## TASK DIRECTIONS
Copy out the items below, substituting "pair of numbers" for each occurrence of "coordinate pair" and keeping everything else the same.

--- start of DATASET ROWS ---

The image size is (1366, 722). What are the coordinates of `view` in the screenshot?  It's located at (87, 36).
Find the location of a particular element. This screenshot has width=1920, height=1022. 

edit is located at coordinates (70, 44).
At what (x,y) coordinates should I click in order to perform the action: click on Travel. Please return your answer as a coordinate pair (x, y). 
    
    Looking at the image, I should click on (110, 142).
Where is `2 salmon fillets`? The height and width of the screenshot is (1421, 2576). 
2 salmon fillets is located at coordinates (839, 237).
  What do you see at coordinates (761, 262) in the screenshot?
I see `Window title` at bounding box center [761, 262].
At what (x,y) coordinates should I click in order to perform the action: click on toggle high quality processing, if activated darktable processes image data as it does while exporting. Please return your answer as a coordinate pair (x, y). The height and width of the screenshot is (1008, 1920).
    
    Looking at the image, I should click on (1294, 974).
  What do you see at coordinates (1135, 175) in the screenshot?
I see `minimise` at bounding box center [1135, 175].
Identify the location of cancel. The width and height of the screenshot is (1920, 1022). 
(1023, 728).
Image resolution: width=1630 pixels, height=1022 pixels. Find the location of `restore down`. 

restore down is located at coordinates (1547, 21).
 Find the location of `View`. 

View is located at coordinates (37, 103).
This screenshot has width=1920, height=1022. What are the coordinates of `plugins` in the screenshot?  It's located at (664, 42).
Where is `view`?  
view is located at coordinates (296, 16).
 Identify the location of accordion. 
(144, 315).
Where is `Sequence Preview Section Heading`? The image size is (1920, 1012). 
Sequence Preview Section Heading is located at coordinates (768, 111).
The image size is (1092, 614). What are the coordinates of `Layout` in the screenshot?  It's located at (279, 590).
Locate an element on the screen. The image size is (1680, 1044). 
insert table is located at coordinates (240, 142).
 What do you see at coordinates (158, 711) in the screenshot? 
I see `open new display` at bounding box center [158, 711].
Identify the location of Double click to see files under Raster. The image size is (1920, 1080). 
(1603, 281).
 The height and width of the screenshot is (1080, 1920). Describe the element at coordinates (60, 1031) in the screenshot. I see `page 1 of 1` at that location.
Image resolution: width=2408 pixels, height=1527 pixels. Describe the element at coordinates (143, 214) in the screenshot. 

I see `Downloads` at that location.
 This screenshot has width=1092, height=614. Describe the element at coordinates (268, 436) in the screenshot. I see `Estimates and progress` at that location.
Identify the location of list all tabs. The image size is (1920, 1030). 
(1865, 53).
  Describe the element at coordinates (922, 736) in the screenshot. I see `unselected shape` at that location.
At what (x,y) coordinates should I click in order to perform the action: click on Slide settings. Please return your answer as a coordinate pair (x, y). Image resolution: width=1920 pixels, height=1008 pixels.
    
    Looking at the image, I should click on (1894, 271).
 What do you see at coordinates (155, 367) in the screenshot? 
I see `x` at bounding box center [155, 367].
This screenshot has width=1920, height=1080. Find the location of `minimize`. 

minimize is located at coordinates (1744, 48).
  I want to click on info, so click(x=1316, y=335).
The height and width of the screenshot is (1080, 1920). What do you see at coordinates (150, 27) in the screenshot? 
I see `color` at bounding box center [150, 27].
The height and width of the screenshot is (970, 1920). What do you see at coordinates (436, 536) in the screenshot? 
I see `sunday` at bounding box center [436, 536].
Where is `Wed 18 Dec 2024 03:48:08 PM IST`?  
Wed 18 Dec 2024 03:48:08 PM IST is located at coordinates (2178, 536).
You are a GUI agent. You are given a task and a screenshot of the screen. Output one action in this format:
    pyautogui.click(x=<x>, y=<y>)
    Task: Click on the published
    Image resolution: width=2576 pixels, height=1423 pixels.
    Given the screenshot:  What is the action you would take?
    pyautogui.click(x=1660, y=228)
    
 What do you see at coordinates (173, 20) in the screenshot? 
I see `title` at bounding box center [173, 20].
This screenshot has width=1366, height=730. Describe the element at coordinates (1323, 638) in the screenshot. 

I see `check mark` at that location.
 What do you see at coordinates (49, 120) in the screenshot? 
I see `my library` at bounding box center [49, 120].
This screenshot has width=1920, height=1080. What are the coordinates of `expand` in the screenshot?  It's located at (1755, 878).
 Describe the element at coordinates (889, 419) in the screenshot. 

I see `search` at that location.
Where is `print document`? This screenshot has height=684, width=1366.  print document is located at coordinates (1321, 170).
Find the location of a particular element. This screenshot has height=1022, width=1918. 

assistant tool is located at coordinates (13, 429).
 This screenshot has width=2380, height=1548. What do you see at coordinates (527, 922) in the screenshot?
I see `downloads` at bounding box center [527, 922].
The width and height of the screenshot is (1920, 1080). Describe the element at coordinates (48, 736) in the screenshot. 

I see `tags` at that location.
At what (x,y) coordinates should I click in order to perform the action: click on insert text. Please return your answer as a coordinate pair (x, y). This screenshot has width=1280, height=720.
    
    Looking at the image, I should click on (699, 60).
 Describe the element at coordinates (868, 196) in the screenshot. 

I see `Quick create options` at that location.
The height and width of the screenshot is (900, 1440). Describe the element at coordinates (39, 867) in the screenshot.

--- end of DATASET ROWS ---

## REPLY
The image size is (1366, 722). What are the coordinates of `view` in the screenshot?  It's located at (87, 36).
Find the location of a particular element. This screenshot has width=1920, height=1022. 

edit is located at coordinates (70, 44).
At what (x,y) coordinates should I click in order to perform the action: click on Travel. Please return your answer as a pair of numbers (x, y). 
    
    Looking at the image, I should click on (110, 142).
Where is `2 salmon fillets`? The height and width of the screenshot is (1421, 2576). 
2 salmon fillets is located at coordinates (839, 237).
  What do you see at coordinates (761, 262) in the screenshot?
I see `Window title` at bounding box center [761, 262].
At what (x,y) coordinates should I click in order to perform the action: click on toggle high quality processing, if activated darktable processes image data as it does while exporting. Please return your answer as a pair of numbers (x, y). The height and width of the screenshot is (1008, 1920).
    
    Looking at the image, I should click on (1294, 974).
  What do you see at coordinates (1135, 175) in the screenshot?
I see `minimise` at bounding box center [1135, 175].
Identify the location of cancel. The width and height of the screenshot is (1920, 1022). 
(1023, 728).
Image resolution: width=1630 pixels, height=1022 pixels. Find the location of `restore down`. 

restore down is located at coordinates (1547, 21).
 Find the location of `View`. 

View is located at coordinates (37, 103).
This screenshot has width=1920, height=1022. What are the coordinates of `plugins` in the screenshot?  It's located at (664, 42).
Where is `view`?  
view is located at coordinates (296, 16).
 Identify the location of accordion. 
(144, 315).
Where is `Sequence Preview Section Heading`? The image size is (1920, 1012). 
Sequence Preview Section Heading is located at coordinates (768, 111).
The image size is (1092, 614). What are the coordinates of `Layout` in the screenshot?  It's located at (279, 590).
Locate an element on the screen. The image size is (1680, 1044). 
insert table is located at coordinates (240, 142).
 What do you see at coordinates (158, 711) in the screenshot? 
I see `open new display` at bounding box center [158, 711].
Identify the location of Double click to see files under Raster. The image size is (1920, 1080). 
(1603, 281).
 The height and width of the screenshot is (1080, 1920). Describe the element at coordinates (60, 1031) in the screenshot. I see `page 1 of 1` at that location.
Image resolution: width=2408 pixels, height=1527 pixels. Describe the element at coordinates (143, 214) in the screenshot. 

I see `Downloads` at that location.
 This screenshot has width=1092, height=614. Describe the element at coordinates (268, 436) in the screenshot. I see `Estimates and progress` at that location.
Identify the location of list all tabs. The image size is (1920, 1030). 
(1865, 53).
  Describe the element at coordinates (922, 736) in the screenshot. I see `unselected shape` at that location.
At what (x,y) coordinates should I click in order to perform the action: click on Slide settings. Please return your answer as a pair of numbers (x, y). Image resolution: width=1920 pixels, height=1008 pixels.
    
    Looking at the image, I should click on (1894, 271).
 What do you see at coordinates (155, 367) in the screenshot? 
I see `x` at bounding box center [155, 367].
This screenshot has width=1920, height=1080. Find the location of `minimize`. 

minimize is located at coordinates (1744, 48).
  I want to click on info, so click(x=1316, y=335).
The height and width of the screenshot is (1080, 1920). What do you see at coordinates (150, 27) in the screenshot? 
I see `color` at bounding box center [150, 27].
The height and width of the screenshot is (970, 1920). What do you see at coordinates (436, 536) in the screenshot? 
I see `sunday` at bounding box center [436, 536].
Where is `Wed 18 Dec 2024 03:48:08 PM IST`?  
Wed 18 Dec 2024 03:48:08 PM IST is located at coordinates (2178, 536).
You are a GUI agent. You are given a task and a screenshot of the screen. Output one action in this format:
    pyautogui.click(x=<x>, y=<y>)
    Task: Click on the published
    Image resolution: width=2576 pixels, height=1423 pixels.
    Given the screenshot:  What is the action you would take?
    pyautogui.click(x=1660, y=228)
    
 What do you see at coordinates (173, 20) in the screenshot? 
I see `title` at bounding box center [173, 20].
This screenshot has width=1366, height=730. Describe the element at coordinates (1323, 638) in the screenshot. 

I see `check mark` at that location.
 What do you see at coordinates (49, 120) in the screenshot? 
I see `my library` at bounding box center [49, 120].
This screenshot has width=1920, height=1080. What are the coordinates of `expand` in the screenshot?  It's located at (1755, 878).
 Describe the element at coordinates (889, 419) in the screenshot. 

I see `search` at that location.
Where is `print document`? This screenshot has height=684, width=1366.  print document is located at coordinates (1321, 170).
Find the location of a particular element. This screenshot has height=1022, width=1918. 

assistant tool is located at coordinates (13, 429).
 This screenshot has width=2380, height=1548. What do you see at coordinates (527, 922) in the screenshot?
I see `downloads` at bounding box center [527, 922].
The width and height of the screenshot is (1920, 1080). Describe the element at coordinates (48, 736) in the screenshot. 

I see `tags` at that location.
At what (x,y) coordinates should I click in order to perform the action: click on insert text. Please return your answer as a pair of numbers (x, y). This screenshot has width=1280, height=720.
    
    Looking at the image, I should click on (699, 60).
 Describe the element at coordinates (868, 196) in the screenshot. 

I see `Quick create options` at that location.
The height and width of the screenshot is (900, 1440). Describe the element at coordinates (39, 867) in the screenshot.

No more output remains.